======== RECORDED INFORMATION ========

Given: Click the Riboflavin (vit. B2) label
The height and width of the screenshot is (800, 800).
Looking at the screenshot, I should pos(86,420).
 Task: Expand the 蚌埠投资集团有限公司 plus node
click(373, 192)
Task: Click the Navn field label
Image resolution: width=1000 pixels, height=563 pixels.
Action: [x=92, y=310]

========
======== RECORDED INFORMATION ========

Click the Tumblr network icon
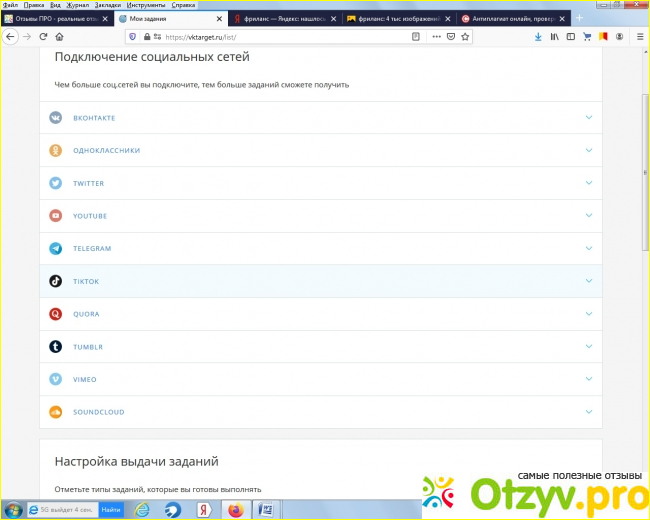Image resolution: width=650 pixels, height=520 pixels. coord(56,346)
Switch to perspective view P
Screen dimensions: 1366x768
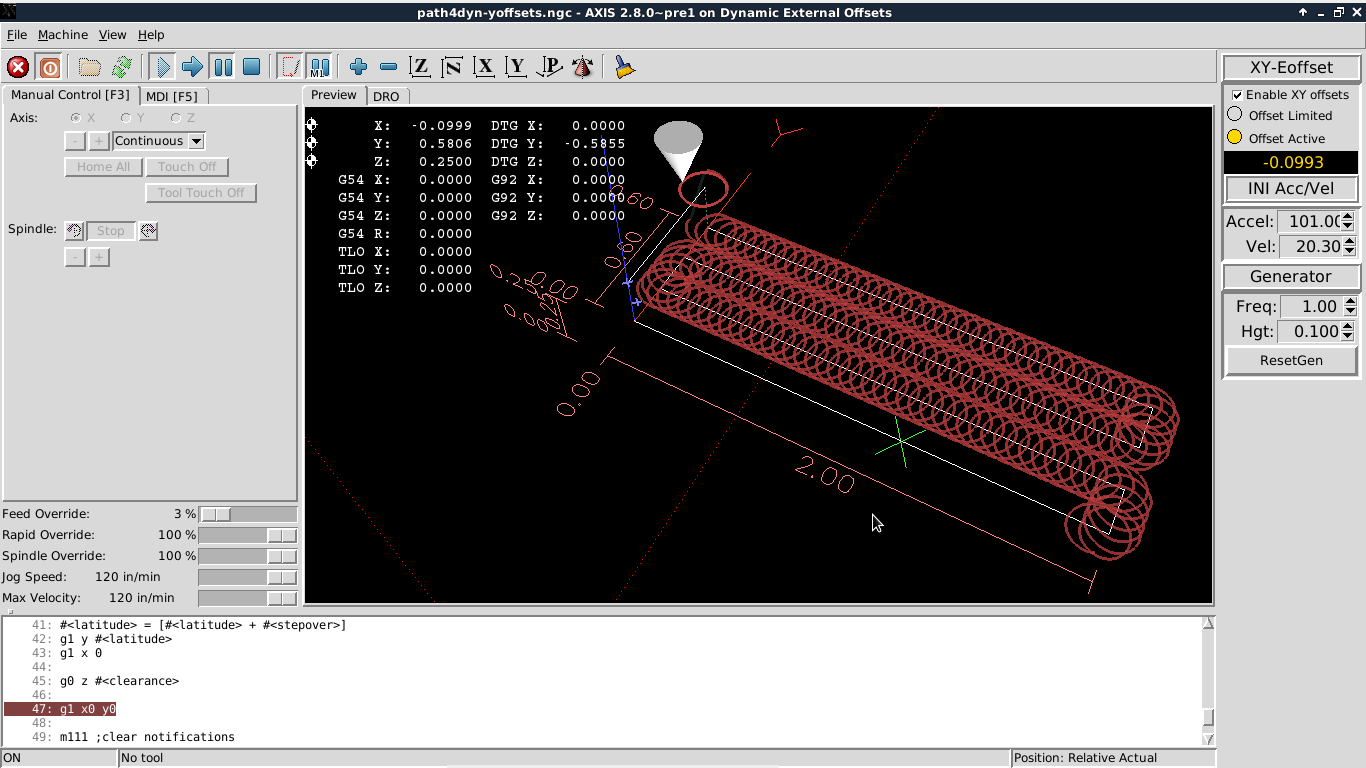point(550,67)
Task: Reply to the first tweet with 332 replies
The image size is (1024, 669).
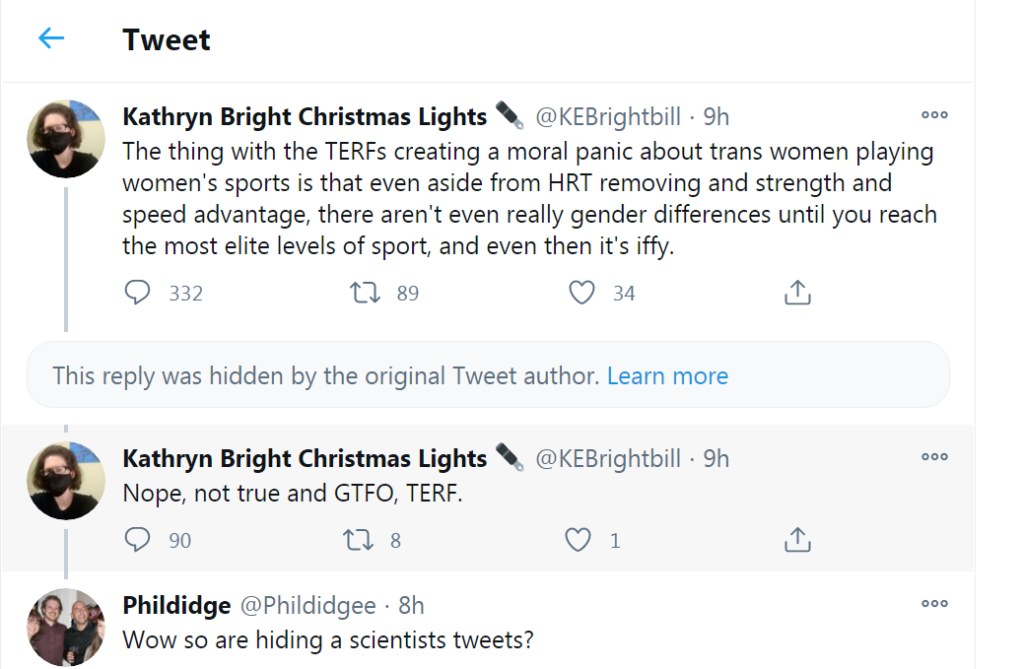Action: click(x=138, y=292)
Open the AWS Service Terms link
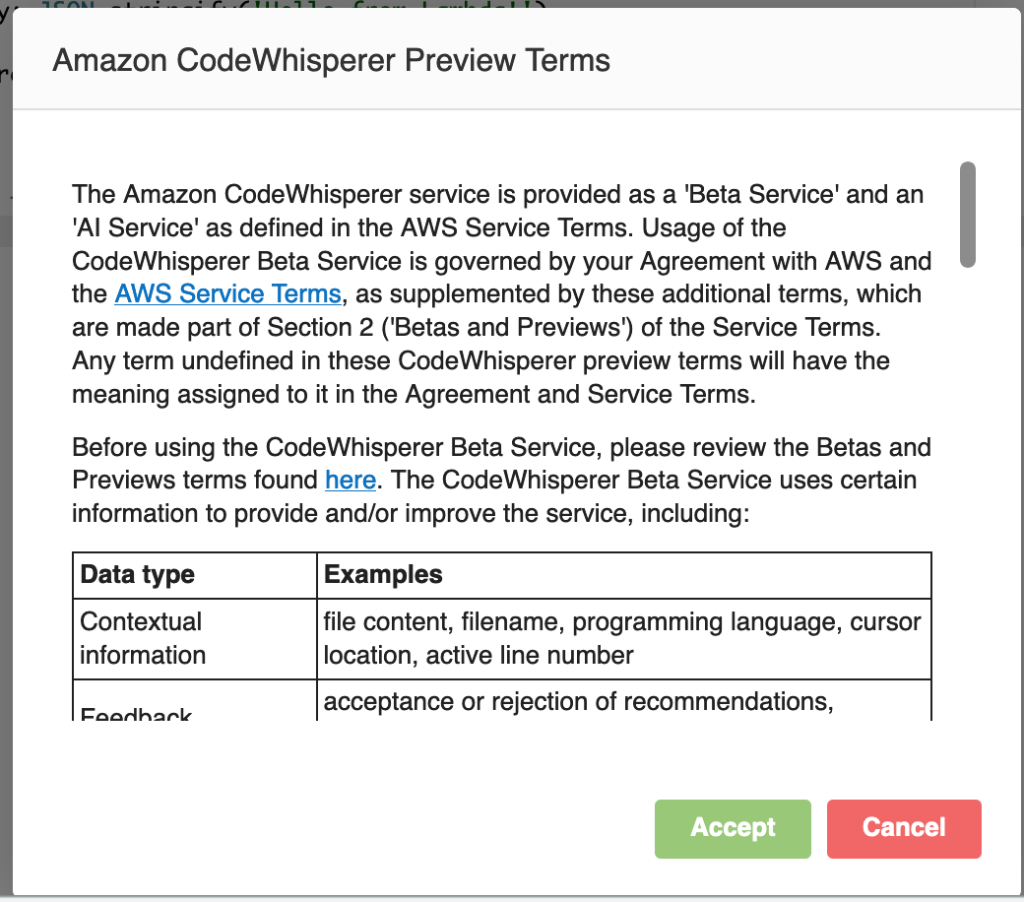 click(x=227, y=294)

========
======== RECORDED INFORMATION ========

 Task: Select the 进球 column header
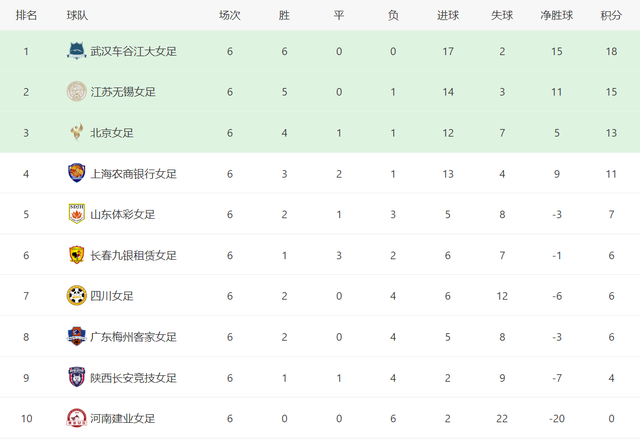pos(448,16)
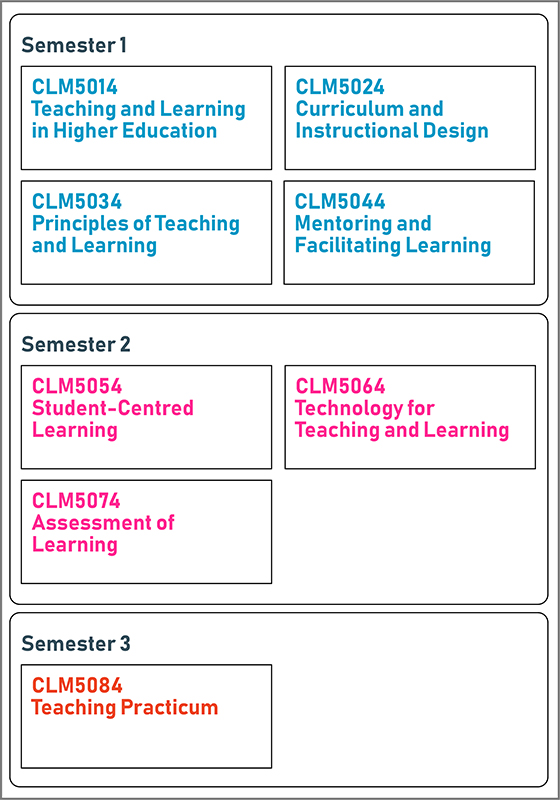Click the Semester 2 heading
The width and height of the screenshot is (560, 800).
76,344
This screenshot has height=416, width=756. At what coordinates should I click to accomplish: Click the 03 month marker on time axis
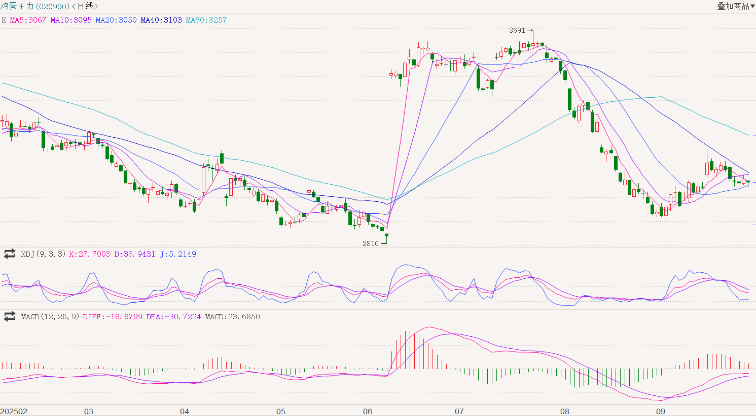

========

◆ YOUR GOAL: Write out exactly the run of lines above that starts at the line containing "Task: Select the 进球 column header" and ends at the line containing "This screenshot has". Include both, and leave the pictures out.

◆ RESPONSE FOR THIS EXERCISE:
 Task: Select the 进球 column header
pos(448,16)
Click the Semester 2 heading
The width and height of the screenshot is (560, 800).
76,344
This screenshot has height=416, width=756. At what coordinates should I click to accomplish: Click the 03 month marker on time axis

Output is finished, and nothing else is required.